▶ _Work order_
Leave the pictures out and return every line below exactly.

▶ _Extracted information_
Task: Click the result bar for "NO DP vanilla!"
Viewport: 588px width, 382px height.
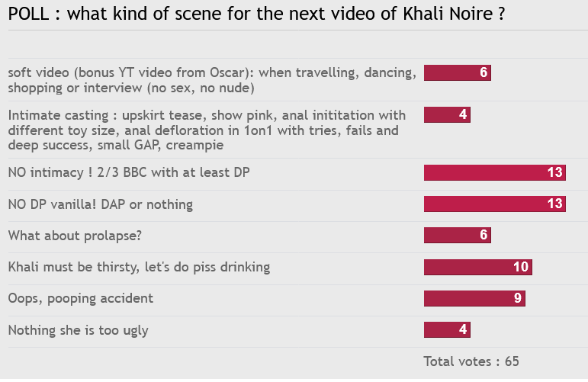Action: click(494, 204)
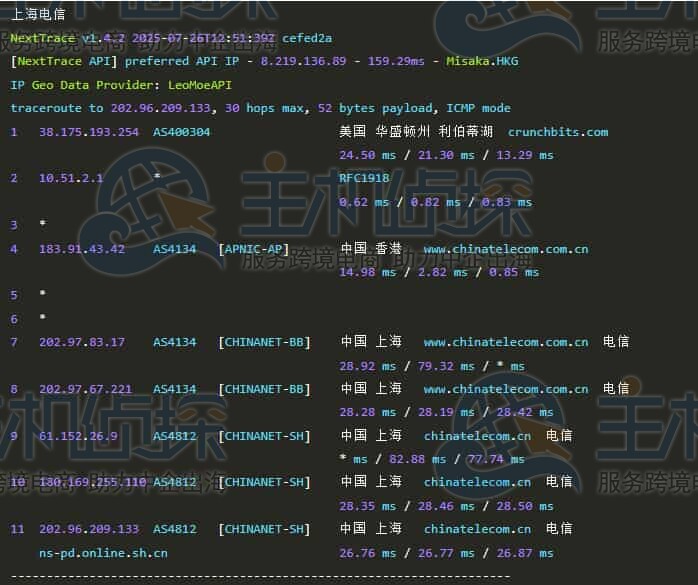This screenshot has height=585, width=698.
Task: Open chinatelecom.cn link on hop 10
Action: click(477, 482)
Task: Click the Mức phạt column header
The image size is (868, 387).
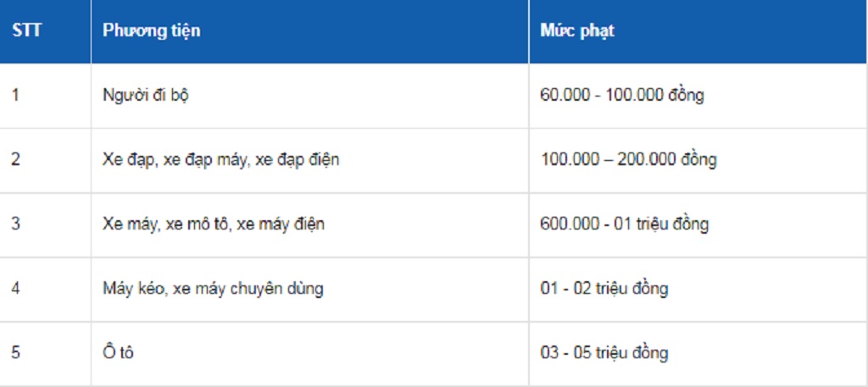Action: coord(577,30)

▶ _Result of the task_
Task: Click the result bar for "NO DP vanilla!"
Viewport: 588px width, 382px height.
Action: click(494, 204)
This screenshot has height=585, width=698.
Task: Open chinatelecom.cn link on hop 10
Action: click(477, 482)
Task: Click the Mức phạt column header
The image size is (868, 387).
Action: coord(577,30)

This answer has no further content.